Here’s what Titus says: Older women (Are they talking about me? I am 47.) should be reverent in their behavior (yes), not slanderers (working on that), not addicted to drink (check),  teaching what is good (check), so that they may train younger women to love their husbands and children (I am not sure what kind of trainer I would be, but I do love my husband and children), to be self-controlled (my figure suggests otherwise), chaste, (always), good homemakers (ouch), under the control of their husbands (ummm), so that the word of God may not be discredited.”

Boy, oh boy. I need an intervention. And who better to turn to than St. Francis de Sales, the son of French aristocrats who taught that everyone, regardless of job or position, can lead a devout life? This 16th-century Doctor of the Church detailed this view in his work Introduction to the Devout Life, which I pulled off the YIM Catholic bookshelf and devoured this weekend.

St. Francis de Sales compares each of our vocations to a precious stone. When cast in the honey of devotion, each stone becomes more brilliant “each one according to its colour.” And “all persons become more acceptable in their vocation when they join devotion to it.” It occurred to me that one of the things I loathe about laundry is that, unlike cooking or even cleaning, I don’t feel I can put my stamp of individuality on it. In other words, I am so vain that I struggle to offer this gift to my family because it doesn’t please me enough to do it. What is the answer?

“In all your affairs rely wholly on the providence of God, through which alone any of your undertakings can succeed; labor, nevertheless, quietly on your part to cooperate with it….Do as the little children do; little children who with one hand hold fast by their father and with the other gather strawberries or blackberries along the hedges; do you while gathering and managing the goods of this world with one hand with the other always hold fast the hand of your heavenly Father, turning to Him from time to time to see if your actions or occupations are pleasing to Him; but take heed, above all things, that you never let go of his Hand.”

This led me to consider that I should see this otherwise tedious time amid the laundry as an opportunity for prayer. Once again, St. Francis de Sales provides instruction. First, he says, we have to pray in the presence of God. How do we do this? St. Francis de Sales offers four suggestions.

------------------------------------------------------------

Exercise instructions :: In the passage on St. Francis de Sales, which of his works did the writer take from the YIM Catholic bookshelf? Please rely only on the passage above.

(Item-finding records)
------------------------------------------------------------

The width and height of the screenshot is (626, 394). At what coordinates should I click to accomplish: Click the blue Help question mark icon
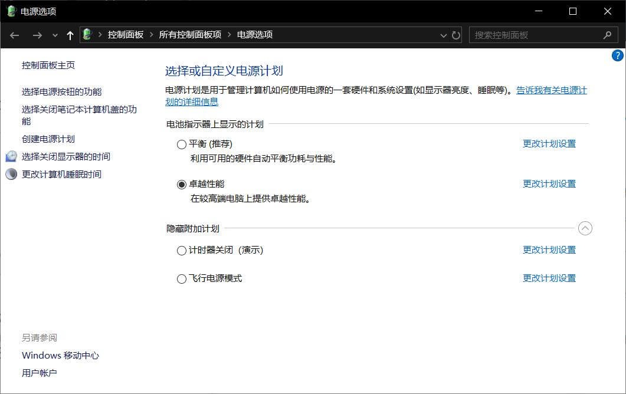(617, 55)
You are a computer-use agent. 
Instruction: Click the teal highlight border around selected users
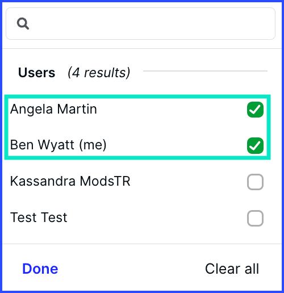coord(137,97)
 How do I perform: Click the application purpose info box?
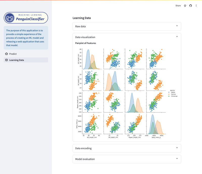click(26, 38)
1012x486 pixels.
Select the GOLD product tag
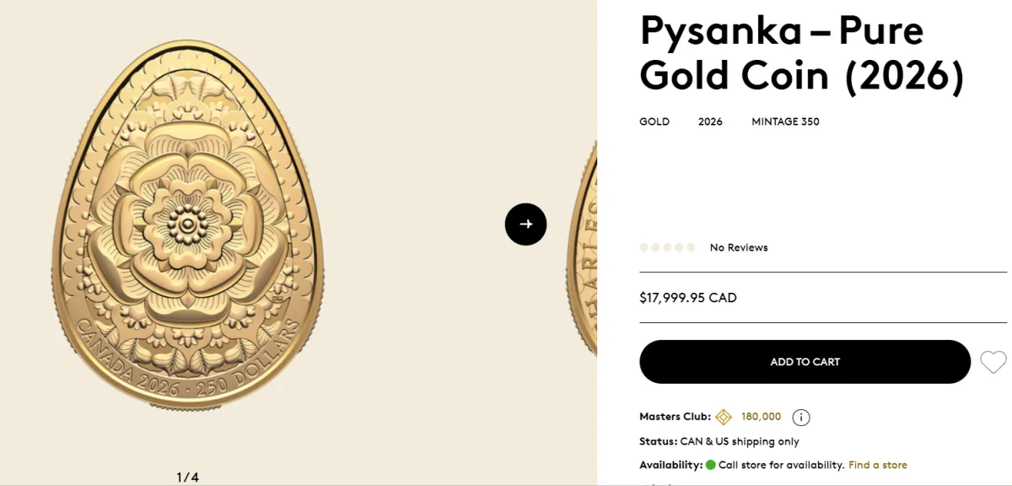[654, 122]
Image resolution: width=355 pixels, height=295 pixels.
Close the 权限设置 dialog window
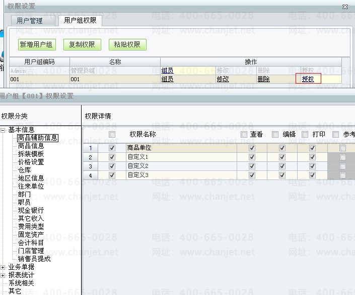[x=344, y=7]
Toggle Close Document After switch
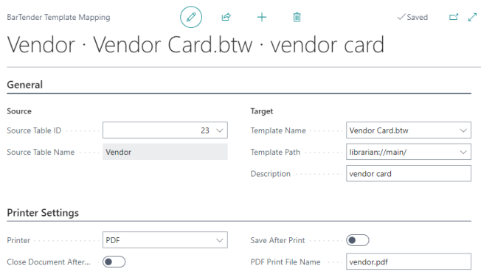Image resolution: width=481 pixels, height=280 pixels. [114, 262]

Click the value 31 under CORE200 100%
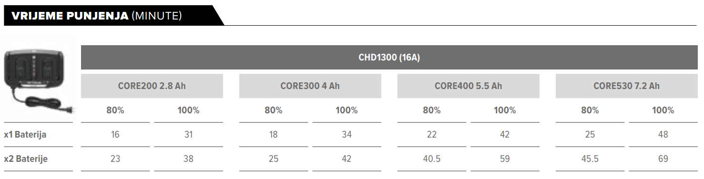pos(188,135)
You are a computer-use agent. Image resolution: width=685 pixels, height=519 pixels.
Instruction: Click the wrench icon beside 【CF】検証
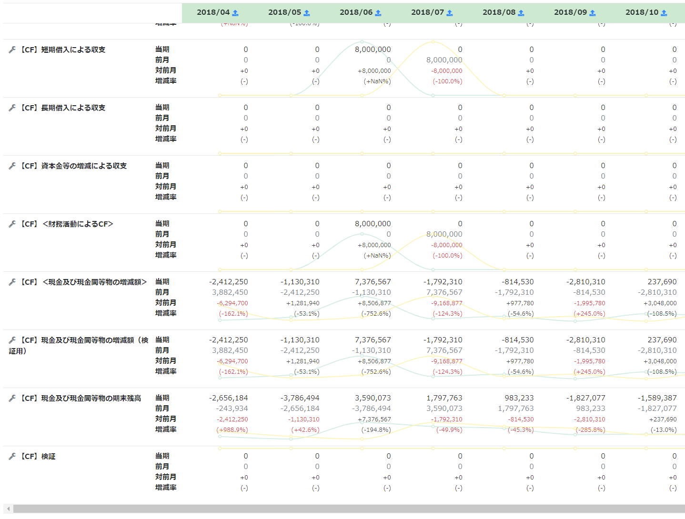click(12, 456)
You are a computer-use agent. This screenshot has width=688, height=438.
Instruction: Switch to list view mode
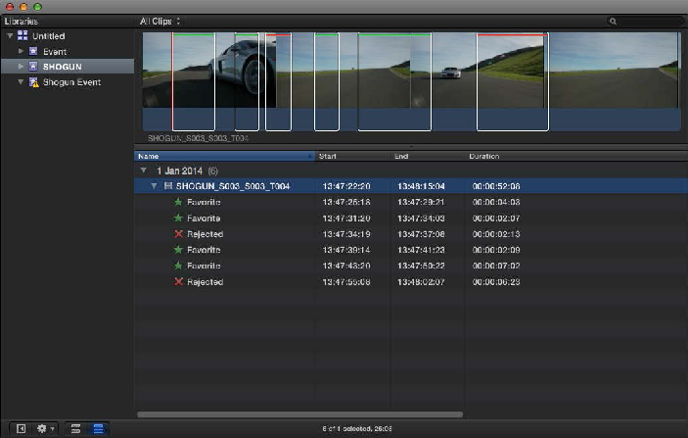(98, 428)
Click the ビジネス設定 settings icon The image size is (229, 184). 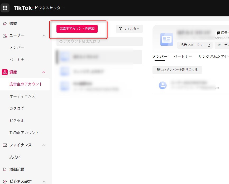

------------------------------------------------------------

Written response :: Introduction to the Devout Life.